Como os acordes são construídos (uma receita, música infinita)

Todo acorde — do sol maior de fogueira a um m7♭5 jazzístico — é construído com uma única receita: pegue uma tônica e empilhe terças em cima. O tipo das terças define o sabor.

Dó maior, dó menor e C7 como pilhas de terças
Dó maior, dó menor e C7 como pilhas de terças

As quatro tríades

A partir de qualquer tônica, conte semitons:

  • Maior (tônica + 4 + 3): claro e resolvido — C, G, D.
  • Menor (tônica + 3 + 4): mais escuro, introspectivo — Am, Em.
  • Diminuto (tônica + 3 + 3): tenso, pede resolução — .
  • Aumentado (tônica + 4 + 4): onírico, instável — C+.

Repare no padrão: só a nota do meio muda entre maior e menor. Aquele semitom é toda a diferença entre alegre e triste.

Mais uma terça: acordes de sétima

Empilhe mais uma terça e surgem os acordes de quatro notas que movem o blues, o jazz e o soul: a sétima dominante (G7) puxa para C; o maj7 (Cmaj7) flutua; o m7 (Am7) relaxa. Os acordes sus quebram a receita de propósito: o Dsus4 troca a terça por uma quarta, criando uma suspensão que implora por resolução.
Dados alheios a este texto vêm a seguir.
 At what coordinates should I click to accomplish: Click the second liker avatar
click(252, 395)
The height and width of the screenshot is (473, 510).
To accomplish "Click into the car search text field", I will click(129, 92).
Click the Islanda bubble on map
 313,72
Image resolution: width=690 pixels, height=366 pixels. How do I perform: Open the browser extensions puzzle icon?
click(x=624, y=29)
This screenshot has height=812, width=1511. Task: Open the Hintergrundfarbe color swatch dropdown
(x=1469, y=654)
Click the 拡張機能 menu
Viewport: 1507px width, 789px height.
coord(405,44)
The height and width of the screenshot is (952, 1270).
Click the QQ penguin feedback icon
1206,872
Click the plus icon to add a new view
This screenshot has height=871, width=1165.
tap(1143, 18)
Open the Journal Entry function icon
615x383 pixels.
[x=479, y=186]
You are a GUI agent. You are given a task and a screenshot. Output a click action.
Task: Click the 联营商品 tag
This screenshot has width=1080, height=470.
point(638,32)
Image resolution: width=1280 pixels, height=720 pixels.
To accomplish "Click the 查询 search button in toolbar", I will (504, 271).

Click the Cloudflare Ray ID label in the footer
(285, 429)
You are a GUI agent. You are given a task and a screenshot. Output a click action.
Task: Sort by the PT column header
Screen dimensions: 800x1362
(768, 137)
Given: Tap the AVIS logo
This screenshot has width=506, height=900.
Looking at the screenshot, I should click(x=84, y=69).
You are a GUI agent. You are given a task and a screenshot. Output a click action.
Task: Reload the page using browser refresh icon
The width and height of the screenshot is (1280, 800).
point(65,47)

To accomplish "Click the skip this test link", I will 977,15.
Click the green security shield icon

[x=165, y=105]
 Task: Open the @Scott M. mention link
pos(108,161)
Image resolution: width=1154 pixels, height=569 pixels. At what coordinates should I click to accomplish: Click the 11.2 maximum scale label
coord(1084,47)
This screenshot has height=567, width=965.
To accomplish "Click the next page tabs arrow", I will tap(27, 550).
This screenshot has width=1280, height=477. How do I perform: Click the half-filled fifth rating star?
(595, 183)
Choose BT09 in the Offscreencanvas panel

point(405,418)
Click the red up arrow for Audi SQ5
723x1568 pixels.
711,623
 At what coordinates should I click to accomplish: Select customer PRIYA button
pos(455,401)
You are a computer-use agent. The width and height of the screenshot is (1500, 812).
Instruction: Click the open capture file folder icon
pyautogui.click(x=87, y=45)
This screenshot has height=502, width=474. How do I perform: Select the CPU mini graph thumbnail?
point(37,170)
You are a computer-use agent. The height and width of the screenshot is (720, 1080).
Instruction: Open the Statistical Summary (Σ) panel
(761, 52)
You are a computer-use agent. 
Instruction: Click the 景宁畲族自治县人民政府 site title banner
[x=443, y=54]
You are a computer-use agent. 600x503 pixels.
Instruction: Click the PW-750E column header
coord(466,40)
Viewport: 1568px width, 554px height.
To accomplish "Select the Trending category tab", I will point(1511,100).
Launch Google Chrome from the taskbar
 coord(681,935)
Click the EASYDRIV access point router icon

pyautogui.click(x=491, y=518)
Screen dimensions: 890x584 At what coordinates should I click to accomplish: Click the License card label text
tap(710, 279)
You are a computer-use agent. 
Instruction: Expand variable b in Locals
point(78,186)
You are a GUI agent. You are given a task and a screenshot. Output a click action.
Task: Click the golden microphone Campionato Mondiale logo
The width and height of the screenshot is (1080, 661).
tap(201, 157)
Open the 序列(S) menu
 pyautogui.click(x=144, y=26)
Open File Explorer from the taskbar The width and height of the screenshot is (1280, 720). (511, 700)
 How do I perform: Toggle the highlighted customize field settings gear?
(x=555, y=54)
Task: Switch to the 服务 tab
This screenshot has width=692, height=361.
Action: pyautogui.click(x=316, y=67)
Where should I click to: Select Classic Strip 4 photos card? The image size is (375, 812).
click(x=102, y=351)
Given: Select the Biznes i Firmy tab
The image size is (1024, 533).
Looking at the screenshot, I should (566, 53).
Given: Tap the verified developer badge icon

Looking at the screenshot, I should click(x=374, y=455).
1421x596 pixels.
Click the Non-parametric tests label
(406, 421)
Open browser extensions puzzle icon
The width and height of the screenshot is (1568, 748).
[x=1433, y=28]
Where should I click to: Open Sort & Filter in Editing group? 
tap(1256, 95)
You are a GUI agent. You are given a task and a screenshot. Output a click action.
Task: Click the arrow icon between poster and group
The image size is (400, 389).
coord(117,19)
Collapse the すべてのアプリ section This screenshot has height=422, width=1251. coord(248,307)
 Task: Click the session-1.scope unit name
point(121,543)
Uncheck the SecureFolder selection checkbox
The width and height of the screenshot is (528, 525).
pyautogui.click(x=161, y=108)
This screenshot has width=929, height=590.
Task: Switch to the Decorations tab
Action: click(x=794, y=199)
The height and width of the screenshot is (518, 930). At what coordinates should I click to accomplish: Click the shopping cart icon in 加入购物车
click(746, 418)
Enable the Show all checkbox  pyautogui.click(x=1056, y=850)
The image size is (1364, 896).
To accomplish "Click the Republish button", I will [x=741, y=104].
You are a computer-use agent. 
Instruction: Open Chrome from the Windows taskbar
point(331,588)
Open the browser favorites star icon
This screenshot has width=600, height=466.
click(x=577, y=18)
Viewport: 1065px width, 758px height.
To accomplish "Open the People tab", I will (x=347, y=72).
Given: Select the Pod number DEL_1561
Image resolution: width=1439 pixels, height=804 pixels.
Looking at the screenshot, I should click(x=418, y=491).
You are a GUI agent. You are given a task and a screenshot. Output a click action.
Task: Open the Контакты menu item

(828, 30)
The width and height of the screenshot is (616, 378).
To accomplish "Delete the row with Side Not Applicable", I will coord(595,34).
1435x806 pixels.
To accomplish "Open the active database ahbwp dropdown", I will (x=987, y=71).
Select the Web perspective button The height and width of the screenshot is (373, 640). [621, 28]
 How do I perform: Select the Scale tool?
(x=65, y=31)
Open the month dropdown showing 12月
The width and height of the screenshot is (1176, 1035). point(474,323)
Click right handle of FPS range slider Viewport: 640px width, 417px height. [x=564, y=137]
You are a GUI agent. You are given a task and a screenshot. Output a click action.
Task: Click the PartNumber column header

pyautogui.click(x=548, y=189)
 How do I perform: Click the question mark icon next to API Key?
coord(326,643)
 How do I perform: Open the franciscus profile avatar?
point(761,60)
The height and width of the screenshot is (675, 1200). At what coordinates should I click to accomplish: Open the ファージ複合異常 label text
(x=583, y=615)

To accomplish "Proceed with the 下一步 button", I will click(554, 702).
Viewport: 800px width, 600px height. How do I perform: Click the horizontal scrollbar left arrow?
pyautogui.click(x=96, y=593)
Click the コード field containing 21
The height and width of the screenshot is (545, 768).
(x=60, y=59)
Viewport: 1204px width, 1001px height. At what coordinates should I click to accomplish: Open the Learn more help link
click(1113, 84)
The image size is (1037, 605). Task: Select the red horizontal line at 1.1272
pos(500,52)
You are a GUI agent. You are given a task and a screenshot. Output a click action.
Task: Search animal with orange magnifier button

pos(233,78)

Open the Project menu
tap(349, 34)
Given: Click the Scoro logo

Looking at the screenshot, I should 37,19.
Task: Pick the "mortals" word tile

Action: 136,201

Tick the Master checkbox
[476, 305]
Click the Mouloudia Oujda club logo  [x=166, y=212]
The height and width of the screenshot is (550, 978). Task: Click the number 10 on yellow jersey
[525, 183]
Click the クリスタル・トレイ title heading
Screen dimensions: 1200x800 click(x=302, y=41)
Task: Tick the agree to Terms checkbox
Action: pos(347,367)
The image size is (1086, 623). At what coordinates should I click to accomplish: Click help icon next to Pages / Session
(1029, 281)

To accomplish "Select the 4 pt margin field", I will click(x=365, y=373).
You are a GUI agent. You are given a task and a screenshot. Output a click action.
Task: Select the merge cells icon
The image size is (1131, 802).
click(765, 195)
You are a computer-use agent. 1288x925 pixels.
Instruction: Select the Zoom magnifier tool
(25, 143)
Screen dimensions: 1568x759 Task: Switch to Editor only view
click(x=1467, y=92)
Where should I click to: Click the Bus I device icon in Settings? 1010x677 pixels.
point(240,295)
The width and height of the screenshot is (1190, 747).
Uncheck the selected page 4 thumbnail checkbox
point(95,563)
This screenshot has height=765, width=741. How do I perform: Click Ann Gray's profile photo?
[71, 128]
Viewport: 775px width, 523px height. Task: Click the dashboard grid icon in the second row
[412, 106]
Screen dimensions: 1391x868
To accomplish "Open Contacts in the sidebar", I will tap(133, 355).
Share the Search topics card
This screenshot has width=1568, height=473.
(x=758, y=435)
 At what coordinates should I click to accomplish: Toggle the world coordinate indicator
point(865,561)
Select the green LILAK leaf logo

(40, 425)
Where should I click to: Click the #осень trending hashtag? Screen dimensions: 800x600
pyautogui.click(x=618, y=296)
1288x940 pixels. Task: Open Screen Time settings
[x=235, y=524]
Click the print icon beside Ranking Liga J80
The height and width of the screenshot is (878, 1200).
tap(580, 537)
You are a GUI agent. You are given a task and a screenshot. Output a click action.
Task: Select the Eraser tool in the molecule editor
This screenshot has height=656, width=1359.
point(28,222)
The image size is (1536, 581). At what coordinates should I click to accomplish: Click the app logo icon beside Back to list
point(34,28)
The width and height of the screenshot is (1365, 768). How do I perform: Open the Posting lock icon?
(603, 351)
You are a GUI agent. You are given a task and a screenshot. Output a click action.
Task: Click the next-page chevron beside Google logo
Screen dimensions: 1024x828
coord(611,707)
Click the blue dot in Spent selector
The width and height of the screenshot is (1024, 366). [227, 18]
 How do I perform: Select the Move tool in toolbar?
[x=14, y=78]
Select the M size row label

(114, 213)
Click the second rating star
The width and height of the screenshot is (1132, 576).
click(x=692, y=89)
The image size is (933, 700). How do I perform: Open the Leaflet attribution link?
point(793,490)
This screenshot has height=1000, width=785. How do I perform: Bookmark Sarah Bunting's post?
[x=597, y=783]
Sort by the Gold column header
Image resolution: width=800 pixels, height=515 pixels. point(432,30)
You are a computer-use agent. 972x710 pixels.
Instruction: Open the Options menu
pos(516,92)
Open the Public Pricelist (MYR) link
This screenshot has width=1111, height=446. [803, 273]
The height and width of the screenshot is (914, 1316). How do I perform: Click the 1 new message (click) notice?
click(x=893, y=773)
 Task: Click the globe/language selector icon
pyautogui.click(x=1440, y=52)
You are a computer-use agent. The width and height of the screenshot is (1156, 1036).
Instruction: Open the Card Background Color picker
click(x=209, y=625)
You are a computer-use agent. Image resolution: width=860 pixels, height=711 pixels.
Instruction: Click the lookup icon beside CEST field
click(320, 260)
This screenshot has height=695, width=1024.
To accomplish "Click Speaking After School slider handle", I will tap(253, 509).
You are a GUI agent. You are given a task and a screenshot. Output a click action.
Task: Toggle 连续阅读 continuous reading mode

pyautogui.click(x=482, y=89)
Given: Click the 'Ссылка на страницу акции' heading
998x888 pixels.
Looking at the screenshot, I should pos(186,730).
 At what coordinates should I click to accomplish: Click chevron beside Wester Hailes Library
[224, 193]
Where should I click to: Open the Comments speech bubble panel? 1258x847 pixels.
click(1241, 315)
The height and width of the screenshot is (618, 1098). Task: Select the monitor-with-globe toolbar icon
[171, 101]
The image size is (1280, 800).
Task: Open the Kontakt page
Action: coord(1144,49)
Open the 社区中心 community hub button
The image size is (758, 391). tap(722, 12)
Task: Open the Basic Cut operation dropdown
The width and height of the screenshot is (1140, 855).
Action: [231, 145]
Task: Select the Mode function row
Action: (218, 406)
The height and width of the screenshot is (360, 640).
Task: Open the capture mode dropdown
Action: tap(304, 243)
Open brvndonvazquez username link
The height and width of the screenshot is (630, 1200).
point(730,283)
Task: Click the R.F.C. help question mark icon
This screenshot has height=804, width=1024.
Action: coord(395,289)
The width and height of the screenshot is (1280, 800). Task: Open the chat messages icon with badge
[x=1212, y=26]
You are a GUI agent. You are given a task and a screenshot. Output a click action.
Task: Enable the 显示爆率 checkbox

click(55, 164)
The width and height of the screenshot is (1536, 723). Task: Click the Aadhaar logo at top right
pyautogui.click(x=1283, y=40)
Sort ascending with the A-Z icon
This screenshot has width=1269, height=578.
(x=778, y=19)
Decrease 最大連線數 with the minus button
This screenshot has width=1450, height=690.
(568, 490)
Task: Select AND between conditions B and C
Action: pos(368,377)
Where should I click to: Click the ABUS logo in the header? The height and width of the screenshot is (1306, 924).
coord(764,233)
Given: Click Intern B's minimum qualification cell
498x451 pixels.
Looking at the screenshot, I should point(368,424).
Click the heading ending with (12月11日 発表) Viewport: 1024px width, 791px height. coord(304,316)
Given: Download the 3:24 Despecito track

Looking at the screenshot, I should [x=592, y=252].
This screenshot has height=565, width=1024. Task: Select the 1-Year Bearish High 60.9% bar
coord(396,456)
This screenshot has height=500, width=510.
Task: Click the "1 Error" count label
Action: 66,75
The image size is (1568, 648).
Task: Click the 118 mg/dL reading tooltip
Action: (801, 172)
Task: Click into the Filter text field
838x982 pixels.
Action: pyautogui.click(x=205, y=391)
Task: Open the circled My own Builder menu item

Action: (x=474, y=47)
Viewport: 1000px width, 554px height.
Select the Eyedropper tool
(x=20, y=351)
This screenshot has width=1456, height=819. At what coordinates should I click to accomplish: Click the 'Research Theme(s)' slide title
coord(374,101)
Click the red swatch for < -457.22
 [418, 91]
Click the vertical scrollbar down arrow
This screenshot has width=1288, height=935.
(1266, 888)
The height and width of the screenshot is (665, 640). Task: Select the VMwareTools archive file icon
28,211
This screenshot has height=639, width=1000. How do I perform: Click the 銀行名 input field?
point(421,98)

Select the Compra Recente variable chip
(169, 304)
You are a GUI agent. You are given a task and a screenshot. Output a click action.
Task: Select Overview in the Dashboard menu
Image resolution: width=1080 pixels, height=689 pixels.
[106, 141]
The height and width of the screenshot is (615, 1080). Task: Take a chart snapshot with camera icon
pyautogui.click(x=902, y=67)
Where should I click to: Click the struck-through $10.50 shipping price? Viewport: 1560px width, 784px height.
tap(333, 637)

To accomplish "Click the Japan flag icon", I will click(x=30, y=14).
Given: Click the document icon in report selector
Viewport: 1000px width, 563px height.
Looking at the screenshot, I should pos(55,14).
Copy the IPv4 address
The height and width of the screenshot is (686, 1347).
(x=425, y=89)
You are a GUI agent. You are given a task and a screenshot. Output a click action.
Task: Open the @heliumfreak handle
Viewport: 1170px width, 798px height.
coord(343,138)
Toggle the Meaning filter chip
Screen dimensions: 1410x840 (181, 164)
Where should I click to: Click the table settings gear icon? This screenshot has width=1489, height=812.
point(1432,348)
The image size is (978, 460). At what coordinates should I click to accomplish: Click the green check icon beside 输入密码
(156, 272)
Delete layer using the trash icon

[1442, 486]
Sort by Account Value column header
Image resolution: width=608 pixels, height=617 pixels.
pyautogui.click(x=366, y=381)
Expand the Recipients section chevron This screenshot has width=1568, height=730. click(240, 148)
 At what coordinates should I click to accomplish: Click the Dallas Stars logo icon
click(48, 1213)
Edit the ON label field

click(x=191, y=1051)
O mesmo acorde em instrumentos diferentes

A fórmula nunca muda; só o desenho muda. Nossas páginas de acordes mostram cada posição no braço e no teclado do piano, com a mão esquerda tocando a oitava da tônica e a direita o acorde. Compare C no violão e C no ukulele: dedos diferentes, notas idênticas.

Para fixar

Toque um acorde e cante as notas de baixo para cima: tônica, terça, quinta. Depois teste-se no treino auditivo: o nível 1 pede para distinguir maior de menor e, no nível 4, você reconhecerá sétimas e sus de olhos fechados. Dez minutos por dia vencem uma hora aos domingos.